Required work:
A – Which trigonometric functions appear in the forum thread about asymptotes of the polar curve r = cot θ?
B – Could you carry on the forum thread about asymptotes of the polar curve r = cot θ from the point where it stops?

Find asymptotes and sketch in polar

**DBA** · April 5th 2010, 08:39 PM

Find the asymptotes by expressing the rectangular coordinates x and y as function of theta, then sketch the curve in polar.

$ r= cot (\theta ) $

$ y= r*sin (\theta ) $
$ x= r*cos (\theta ) $

$ r= cot(\theta) $
$ r= \frac{cos(\theta)}{sin(\theta)}$ |multipy both sides by $sin(\theta)$
$ r sin(\theta) = \frac{cos(\theta)}{sin(\theta)} sin(\theta) $
$ y = cos(\theta) $

How do I get the horizontal asymptote from here?

Then
$ r= cot(\theta) $
$ r= \frac{cos(\theta)}{sin(\theta)}$ |multipy both sides by $cos(\theta)$
$ r cos(\theta) = \frac{cos(\theta)}{sin(\theta)} cos(\theta) $
$ x= \frac{cos^{2}(\theta)}{sin(\theta)} $

How do I get the vertical asymptote from here?

Raw records:
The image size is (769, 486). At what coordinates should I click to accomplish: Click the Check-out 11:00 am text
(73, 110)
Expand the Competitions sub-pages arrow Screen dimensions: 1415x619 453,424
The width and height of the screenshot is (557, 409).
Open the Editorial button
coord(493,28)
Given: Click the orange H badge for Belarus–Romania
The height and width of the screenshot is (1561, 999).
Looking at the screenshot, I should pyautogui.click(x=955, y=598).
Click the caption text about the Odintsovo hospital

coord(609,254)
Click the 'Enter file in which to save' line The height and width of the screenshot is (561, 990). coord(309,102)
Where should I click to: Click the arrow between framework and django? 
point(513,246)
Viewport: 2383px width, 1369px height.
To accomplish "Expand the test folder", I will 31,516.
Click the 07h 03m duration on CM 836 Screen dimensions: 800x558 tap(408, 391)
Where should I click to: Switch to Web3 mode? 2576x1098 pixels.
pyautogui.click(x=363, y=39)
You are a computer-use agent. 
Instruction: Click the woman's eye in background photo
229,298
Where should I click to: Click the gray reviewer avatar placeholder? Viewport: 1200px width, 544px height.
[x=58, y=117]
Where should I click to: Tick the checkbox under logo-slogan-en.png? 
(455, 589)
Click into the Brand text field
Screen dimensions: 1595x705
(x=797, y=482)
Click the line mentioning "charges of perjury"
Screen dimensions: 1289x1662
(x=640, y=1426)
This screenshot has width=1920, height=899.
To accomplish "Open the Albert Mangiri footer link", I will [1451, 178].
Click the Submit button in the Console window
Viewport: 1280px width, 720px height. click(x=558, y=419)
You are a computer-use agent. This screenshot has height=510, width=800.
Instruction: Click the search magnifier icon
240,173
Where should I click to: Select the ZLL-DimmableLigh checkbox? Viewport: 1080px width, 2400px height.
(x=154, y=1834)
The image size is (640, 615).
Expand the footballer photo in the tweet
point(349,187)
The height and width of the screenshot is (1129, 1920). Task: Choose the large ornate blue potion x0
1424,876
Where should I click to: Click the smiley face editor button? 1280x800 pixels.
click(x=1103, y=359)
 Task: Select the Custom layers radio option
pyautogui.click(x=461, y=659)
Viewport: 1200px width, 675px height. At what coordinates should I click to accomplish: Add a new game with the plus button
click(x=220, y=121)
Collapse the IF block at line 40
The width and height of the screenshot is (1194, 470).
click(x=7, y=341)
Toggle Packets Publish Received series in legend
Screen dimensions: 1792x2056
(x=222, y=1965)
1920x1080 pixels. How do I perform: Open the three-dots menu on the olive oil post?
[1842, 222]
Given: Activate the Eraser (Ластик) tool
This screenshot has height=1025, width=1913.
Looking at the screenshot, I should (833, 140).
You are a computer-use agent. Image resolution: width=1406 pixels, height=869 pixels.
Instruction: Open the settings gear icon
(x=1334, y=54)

Solved problems:
A – cot (cotangent), sin (sine), cos (cosine)

B –
Thanks!

**TheEmptySet** · April 5th 2010, 09:28 PM

To change the equation into rectangular form remember that $r=\sqrt{x^2+y^2}$

Multiply both sides of the equation by $r$

$r=\frac{\cos(\theta)}{\sin(\theta)} \iff r\cdot r\sin(\theta)=r\cos(\theta) \iff \sqrt{x^2+y^2}\cdot y=x$

square one more time to get

$y^2(x^2+y^2)=x^2 \iff y^2=\frac{x^2}{x^2+y^2}$

To find the horizontal asymptotes take the limit as $x \to \pm \infty$

For the vertical take the implicit derivative; solve for $y'$ then set the denominator equal to 0.

**DBA** · April 5th 2010, 09:50 PM

Thanks for your answer, but I still do not knw how to get the asymptotes.

How do I do that with y^2?

And why do I have to take the implicit derivative for the vertical asymptote?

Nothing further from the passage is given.